苏樾和向之宜女士在厨房里忙活,林甸仪翘着腿在沙发上刷手机,林旬言则是在房子里到处巡视。他刚从自己姐姐的房间扫视一圈出来,就被她一个抱枕丢过来,接住了,就听到她问:“你到底要干嘛?别乱进我房间!”
林旬言自知自己的异常逃不过林甸仪的审视,于是心虚地一屁股坐下,看了眼背对他们的苏樾,又回过眼来,小声问:“你为什么不相亲?”
“你脑子有问题?我从来都说自己不想相亲。”林甸仪踢了他一脚,声音不小。
她看上去对周遭的环境并不敏锐,连苏樾回头看一眼都不知道,整个人呈现出一种钝感的冷漠。林旬言不认为她是这么迟钝的人,但她看上去正在自我保护般地逃避什么。
他和回头的苏樾对视上了,一时有些自责,比起第一时间质问林甸仪,他应该去跟苏樾问个清楚。
这顿饭,林旬言吃得仍旧沉默。向之宜女士倒是和苏樾有一句没一句地聊着,两个人看上去都心情很好,偶尔被林甸仪不冷不淡各刺上一句,气氛尚好。
夜晚以至,林旬言主动提出离开,苏樾已经在厨房厕所换垃圾袋。等他提着垃圾出来,林旬言接过一袋,跟林甸仪说了再见。下了楼,苏樾主动让向之宜去坐他开来的车,他们两个去扔垃圾。
他们绕过了一个公园,由苏樾带路,林旬言落后他半步,突然出声,“你那天是不是看到我了?”
苏樾并没有停下脚步,甚至没有回头,只是声音不大不小地回他,语气平静,“嗯,看到了。”等走到了垃圾箱,他把厨余垃圾扔进去,拍了拍手看他,“所以你想问什么都不用去找她,问我就行。”

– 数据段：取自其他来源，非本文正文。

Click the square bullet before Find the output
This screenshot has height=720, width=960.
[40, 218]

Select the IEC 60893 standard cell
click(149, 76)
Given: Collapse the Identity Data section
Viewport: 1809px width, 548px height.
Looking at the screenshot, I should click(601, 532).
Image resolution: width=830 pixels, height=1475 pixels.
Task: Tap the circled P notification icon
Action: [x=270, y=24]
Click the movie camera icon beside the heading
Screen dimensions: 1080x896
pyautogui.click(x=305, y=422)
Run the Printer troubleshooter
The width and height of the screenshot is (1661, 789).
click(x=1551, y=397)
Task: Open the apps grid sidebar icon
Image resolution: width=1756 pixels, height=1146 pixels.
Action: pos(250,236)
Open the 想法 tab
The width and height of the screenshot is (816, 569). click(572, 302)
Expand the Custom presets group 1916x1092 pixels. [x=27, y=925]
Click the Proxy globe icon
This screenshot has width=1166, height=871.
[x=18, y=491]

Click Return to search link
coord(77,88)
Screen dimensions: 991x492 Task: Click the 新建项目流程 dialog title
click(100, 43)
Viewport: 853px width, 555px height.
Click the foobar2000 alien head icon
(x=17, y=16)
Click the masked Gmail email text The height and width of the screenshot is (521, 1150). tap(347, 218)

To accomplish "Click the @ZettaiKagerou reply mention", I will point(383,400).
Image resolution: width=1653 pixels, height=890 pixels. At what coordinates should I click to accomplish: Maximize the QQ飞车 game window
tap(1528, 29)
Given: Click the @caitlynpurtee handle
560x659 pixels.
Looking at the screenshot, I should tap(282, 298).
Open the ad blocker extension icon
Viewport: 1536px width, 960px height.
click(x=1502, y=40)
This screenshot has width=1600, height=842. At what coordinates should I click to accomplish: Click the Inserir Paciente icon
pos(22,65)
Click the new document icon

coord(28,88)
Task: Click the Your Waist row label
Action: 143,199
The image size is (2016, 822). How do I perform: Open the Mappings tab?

“你们应该不在谈恋爱。”林旬言一句哥都没喊,他的立场有些模糊,但对林甸仪的为人明显十分了解,“她不可能给你明确承诺的。”说完,他豁然开朗地劝他,“她现在只是被你影响了,过几年有了新的人进入她的生活,你就什么都不是了。”
“所以,哥,不要错下去。”
他本不应该介入,倘若林甸仪和苏樾真心相爱,拥有突破世俗眼光的勇气,他作为弟弟也该祝福。但他明白自己姐姐对别人眼光的在意,也清楚自己小姨的幸福有多来之不易,他们是亲缘紧密的家庭,无法割舍。
苏樾就像一个入侵者,妄想分割他们的幸福。
苏樾看他,脸色半明半暗,浸在月光下,这一段小径没有灯,心事更易宣之于口。林旬言很崇拜自己的哥哥,此时也有些怜悯他。
但他只是说:“你确实很了解她。”
“那你了解我吗?”他看着他,在双方直面对峙的场面里竟然微笑起来,看上去并不像该有的戒备姿态,“你喊了我那么多年的哥,你了解我吗?”
林旬言在心里回答了解,他怎么会不知道苏樾,就是因为知道他是块啃不下来的硬骨头,所以打一开始就想着去问林甸仪。他能动摇林甸仪,却肯定无法动摇苏樾,即便如此,他也尝试着。
苏樾却对此下定最终判决,他的话语听上去坚定不容异议,面色残酷,“我不在乎她给不给我承诺,我离不开她。”
夜色幽暗,没有多少颗星星,云层低低地压着,呈现绯色。